Usage

Command-line interface

The mdstools CLI provides commands for converting between YAML and tabular formats.

Flatten YAML to Excel/CSV

Convert a nested YAML metadata file to a tabular format:

mdstools flatten tests/example_metadata.yaml --output-dir generated

Or via pixi:

pixi run flatten tests/example_metadata.yaml --output-dir generated

Options:

  • --output-dir — Output directory (default: generated/)

  • --schema — Schema name for enrichment (adds descriptions and examples)

  • --format — Output format: xlsx, csv, or md

Unflatten Excel/CSV to YAML

Convert a tabular file back to nested YAML:

mdstools unflatten generated/output.xlsx

Or via pixi:

pixi run unflatten generated/output.xlsx

Update metadata to a newer schema version

Migrate a metadata file (or data package) from an older schema version to a newer one. Without --in-place this is a dry run that reports the migration steps per document:

mdstools update path/to/metadata.yaml

Apply the migration, rewriting the file in place (YAML comments and layout are preserved):

mdstools update path/to/metadata.yaml --in-place

Or via pixi:

pixi run update path/to/metadata.yaml --in-place

Options:

  • --to-version — Target schema version (default: the installed version).

  • --in-place — Write the migrated file back in place. Without it, update only reports what would change.

Data packages are handled per resource: each resources[].metadata.<key> block is migrated using its own echemdbSchemaVersion.

Python API

Basic flattening

from mdstools.metadata.metadata import Metadata

data = {"curation": {"process": [{"role": "curator", "name": "Jane Doe"}]}}
metadata = Metadata(data)
flattened = metadata.flatten()
flattened.to_excel("output.xlsx")

With schema enrichment

from mdstools.metadata.metadata import Metadata
from mdstools.metadata.enriched_metadata import EnrichedFlattenedMetadata

metadata = Metadata(data)
flattened = metadata.flatten()
enriched = EnrichedFlattenedMetadata(flattened.rows, schema_dir="schemas")
enriched.to_excel("output.xlsx")

Multi-sheet Excel export

enriched.to_excel("output.xlsx", separate_sheets=True)

Schema validation

from mdstools.schema.validator import validate_with_json_schema, validate_with_pydantic

# JSON Schema validation
validate_with_json_schema(data, schema_name="minimum_echemdb")

# Pydantic validation
validate_with_pydantic(data, schema_name="minimum_echemdb")

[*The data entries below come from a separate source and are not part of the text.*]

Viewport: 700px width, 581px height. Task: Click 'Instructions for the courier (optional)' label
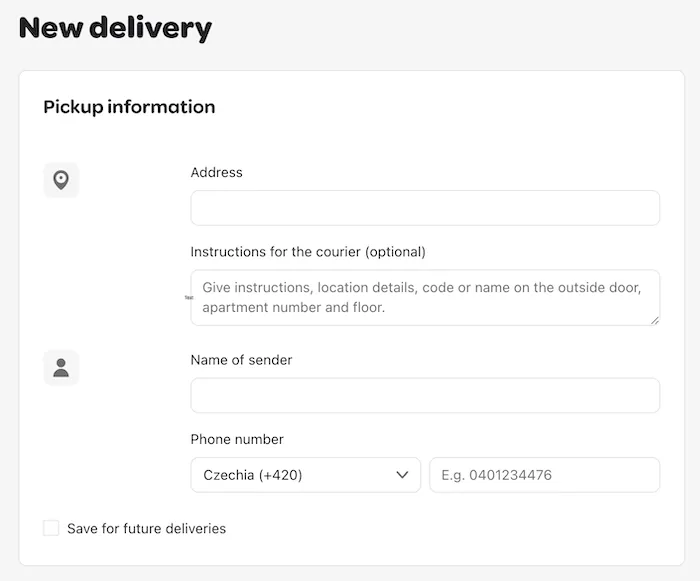pos(308,252)
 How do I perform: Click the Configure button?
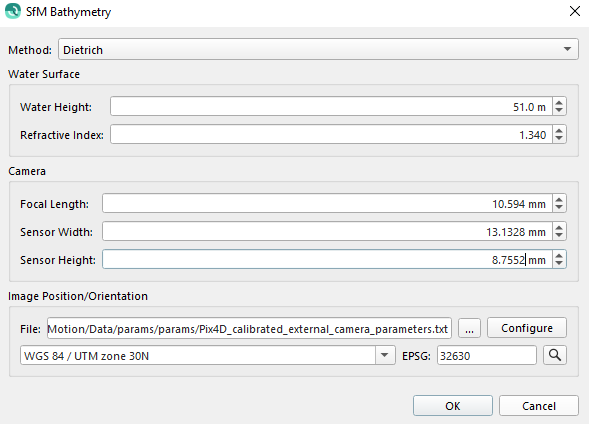pos(527,328)
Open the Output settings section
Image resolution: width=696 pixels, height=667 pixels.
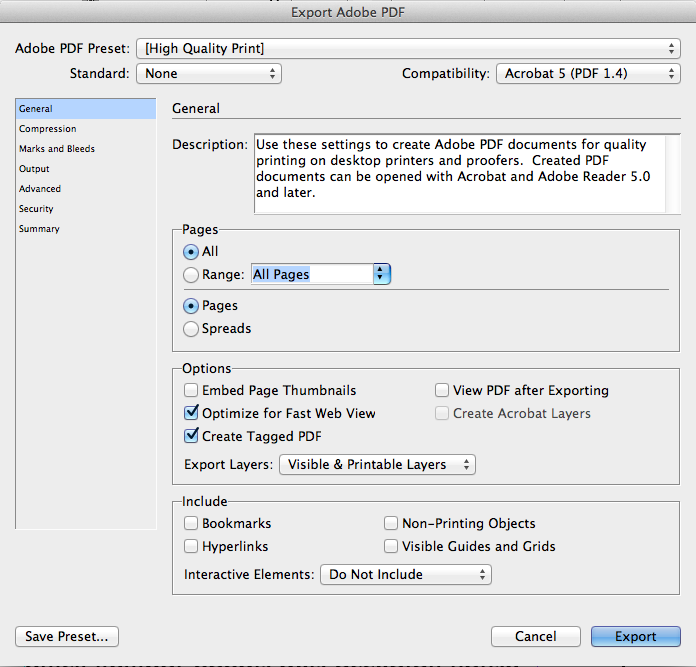click(x=34, y=169)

Migrating metadata across schema versions

from mdstools.schema.migrate import MetadataMigrator, migrate_file

# In memory: migrate a dict, then validate the result against a target schema
migrated = MetadataMigrator(data, target_version="latest").migrated()
MetadataMigrator(data).validate("minimum_echemdb")

# From a file (returns the migrated dict; pass in_place=True to overwrite,
# preserving YAML comments)
migrated = migrate_file("metadata.yaml", in_place=True)

Only breaking schema changes need a migration step; additive changes are backward-compatible. Steps are declared in mdstools/schema/migrations.py.